Tugas Anda:
(a) Menurut teks tentang Tragedi Kanjuruhan, pukul berapa rombongan Chandra dan Irma akhirnya bisa keluar dari stadion?
(b) Kutiplah dengan tepat bagian teks tentang Tragedi Kanjuruhan mulai dari "Chandra dan Irma" sampai "WIB esok harinya.".

=== Teks yang Ditampilkan ===

Suara-Suara itu Masih Terdengar...
Trauma membekap para korban Tragedi Kanjuruhan. Meski secara fisik mereka tampak baik-baik saja, namun psikis mereka terganggu. Butuh waktu untuk memulihkan semua kesakitan itu.
Trauma membekap para korban Tragedi Kanjuruhan. Meski secara fisik mereka tampak baik-baik saja, namun psikis mereka terganggu. Butuh waktu untuk memulihkan semua kesakitan itu.
"Sampai sekarang saya seperti mendengar suara-suara. Suara orang minta tolong, mengaduh, teriak...," kata Irma (23), warga Kota Malang, pada Rabu (5/10/2022), kepada tim psikolog trauma healing Pemkot Malang di Posko Bencana Sosial Kanjuruhan di Balai Kota Malang.
Irma saat itu datang bersama calon suaminya, Chandra (23). Mereka berdua pada saat kejadian juga tengah menonton laga Arema FC melawan Persebaya Surabaya. Meski keduanya selamat, namun mereka menyaksikan begitu banyak kepedihan. Kejadianitu rupanya terus mengurung ingatan Irma. Perempuan berkerudung itu datang ke posko, untuk mendapatkan pemeriksaan psikologis.
Baca juga: Tragedi Kanjuruhan
Saat datang, tatapan mata Irma lebih sering kosong. Beberapa kali, ia menengok ke arah Candra untuk memastikan keadaan baik-baik saja. Chandra saat itu tengah mengisi berkas pendaftaran untuk calon istrinya itu.
“Ditulis saja keluhan mbaknya seperti apa mas. Dibantu menulis,” kata petugas pada Chandra.
Siang itu, Irma diterima petugas dari Dinkes Kota Malang dan tim psikolog. Ia menjalani pemeriksaan awal seperti pengecekan tekanan darah, denyut nadi, dan pengecekan pernafasan.
"Sepulang dari stadion, ia tidak bisa tidur nyenyak. Katanya seperti terus mendengar suara-suara riuh di stadion saat itu. Seperti suara tembakan gas air mata, suara teriakan, jeritan, dan seterusnya," kata Chandra bercerita.
Chandra dan Irma datang dalam satu rombongan dengan jumlah total 10 orang. Mereka sebenarnya sudah bisa pulang pukul 22.00 WIB saat laga rampung. Hanya saja, mereka akhirnya terjebak dalam ‘kericuhan’ dan baru bisa keluar stadion pukul 03.00 WIB esok harinya.
Baca juga:Tragedi Sepak Bola di Malang, Penonton Tewas Capai 127 Orang
“Kami di tribune 6 sebenarnya tidak ada masalah. Hanya memang terdampak asap gas air mata. Kami tidak juga bisa pulang karena seorang di antara rombongan kami terpisah, dan kami mencarinya hingga pagi. Untungnya kami semua selamat,” kata Chandra.

=== Butir yang Disediakan ===

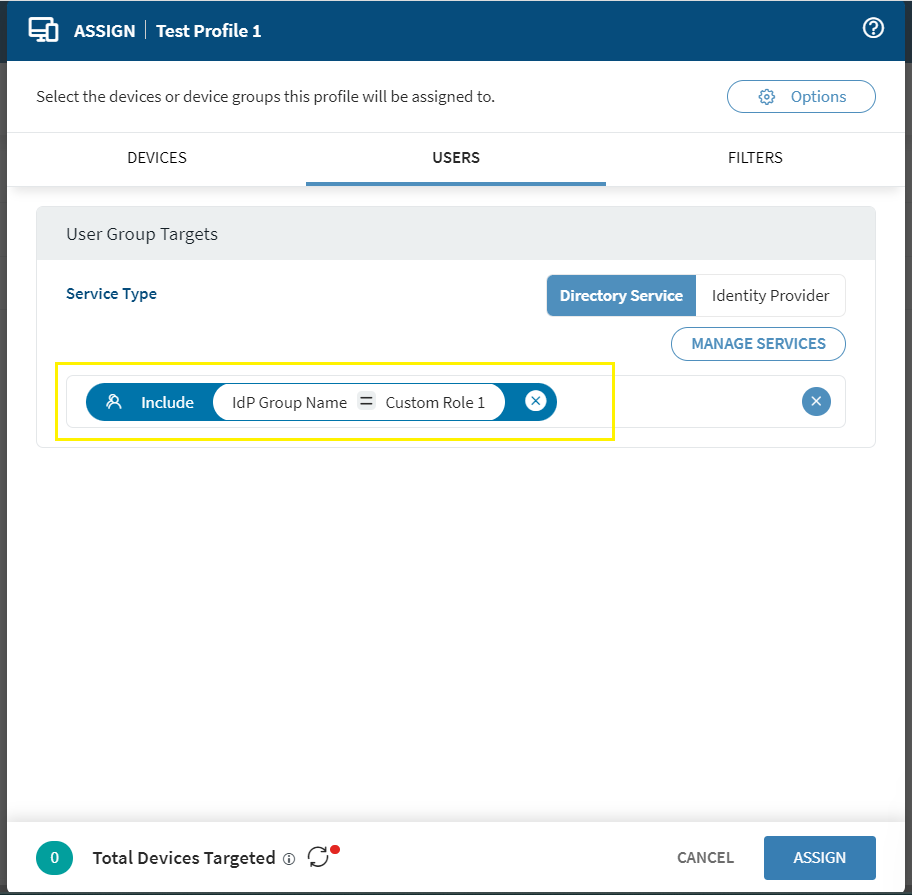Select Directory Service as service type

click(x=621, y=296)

===
=== Butir yang Disediakan ===

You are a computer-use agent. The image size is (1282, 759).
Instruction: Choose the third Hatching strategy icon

===
=== Butir yang Disediakan ===

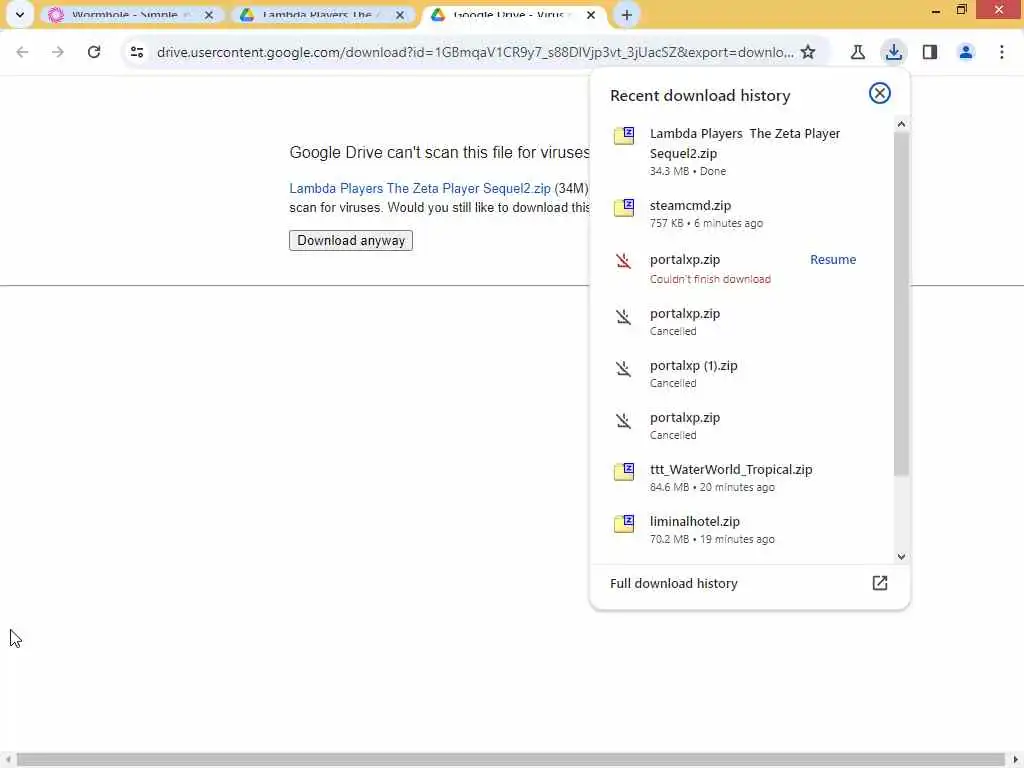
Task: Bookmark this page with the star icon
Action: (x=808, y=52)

===

Bagian Jawaban:
(a) Pukul 03.00 WIB esok harinya.

(b)
Chandra dan Irma datang dalam satu rombongan dengan jumlah total 10 orang. Mereka sebenarnya sudah bisa pulang pukul 22.00 WIB saat laga rampung. Hanya saja, mereka akhirnya terjebak dalam ‘kericuhan’ dan baru bisa keluar stadion pukul 03.00 WIB esok harinya.